Bizarre - till I remembered that that particular episode of The Apprentice had just been repeated on BBC2. Cue people around the country watching it, with laptops appropriately on laps, and either thinking:

  • "I wonder what Nigella seeds are?" tap tap tap. Or...

  • "You stupid fool - I can find Nigella seeds in no time. Sir Alan should hire me instead of you." tap tap tap.


Such is the immediacy of the net.

(Thought: An interesting experiment to do in conjunction with a high profile tv presenter. Set up a web site that makes many mentions of a simple, made-up word. Get it indexed on various search engines. Get him or her to say the word on tv, with no explanation, at a peak audience moment. Monitor and analyse traffic to website.)

Sunday, 13 May 2007

Reflections on Second Life and the symposium

I'm currently doing a few pieces of research work on the use of Second Life. Their recent symposium provided a useful source of contacts and information, as well as a reality-check on what I'm doing and the way I'm doing it. Some reflections, and pictures by Roo, Anyaka and Beewebhead.

On being there, and here... 

It's kind of odd, a few days after a "blended" real world (RW) / Second Life (SL) symposium. Even though I participated from my house, I do feel oddly - and absurdly - like I've been away to a conference and have returned. Not sure why; maybe it is a combination of:

  • being aware that I was virtually "attending" a real conference, being held far away, and immersed in it. The audio, the video streaming, and so on.

  • the chance to communicate with a whole new bunch of people I haven't met before, and to follow their comments on the speakers, both during and after the event.

  • a change being as good as a rest.

  • doing an ongoing bit of work in SL and thus feeling like I'm "in a work environment" such as an office, surrounded by fellow workers 


What's more odd is that this is the fourth such event have been in, in SL, but the first time it's felt like a proper "real" symposium, more than an online experiment which may or may not work. I certainly don't miss the long trip there and back, and the several hundred pounds it would have cost me in flights, connections, hotels and post-conference drinks. And my carbon offset will be a lot lower than any of the real, atmosphere-destroying, attendees and speakers :-)

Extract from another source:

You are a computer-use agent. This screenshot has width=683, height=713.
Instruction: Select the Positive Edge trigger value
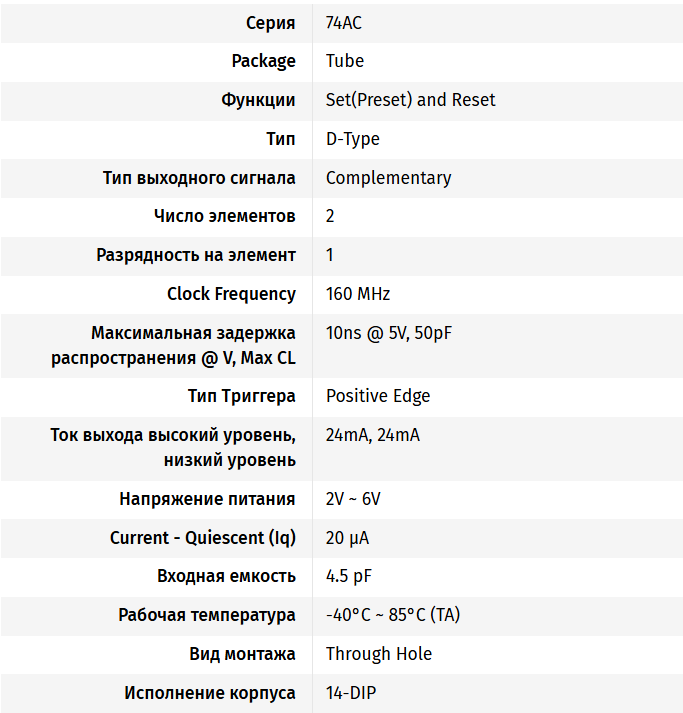(378, 396)
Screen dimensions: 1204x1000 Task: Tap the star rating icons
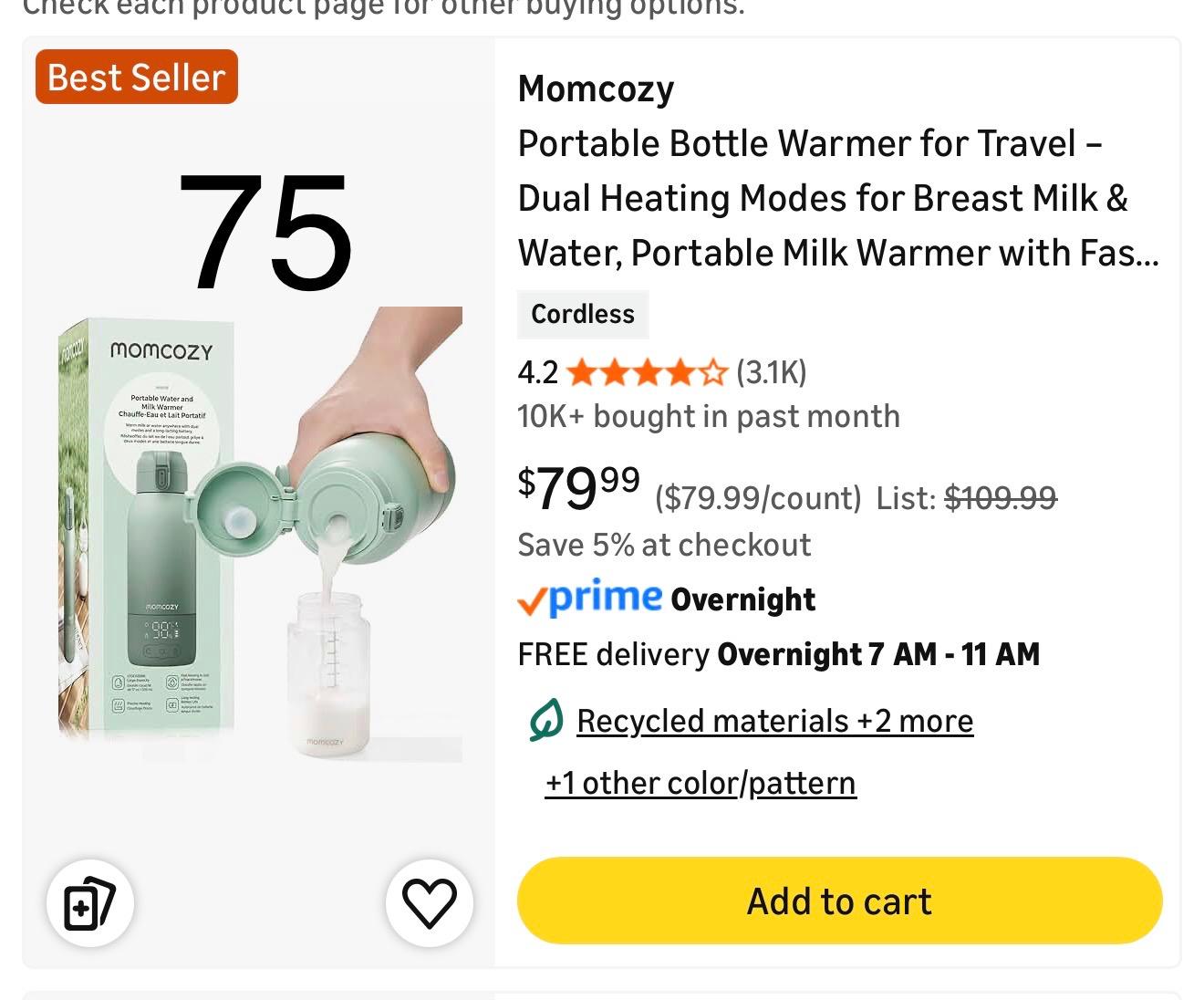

On the plus side, I get a lot more out of the actual session. In the RW version, I'd have had to sit there in total silence, whether the speaker was engaging, relevant, or boring and waffling. In the SL version, you have the option of dipping into the backchat and contributing, adding another level of discussion. "Questions and debate at the end, please"? Nope, we're discussing what you said, while you are saying it.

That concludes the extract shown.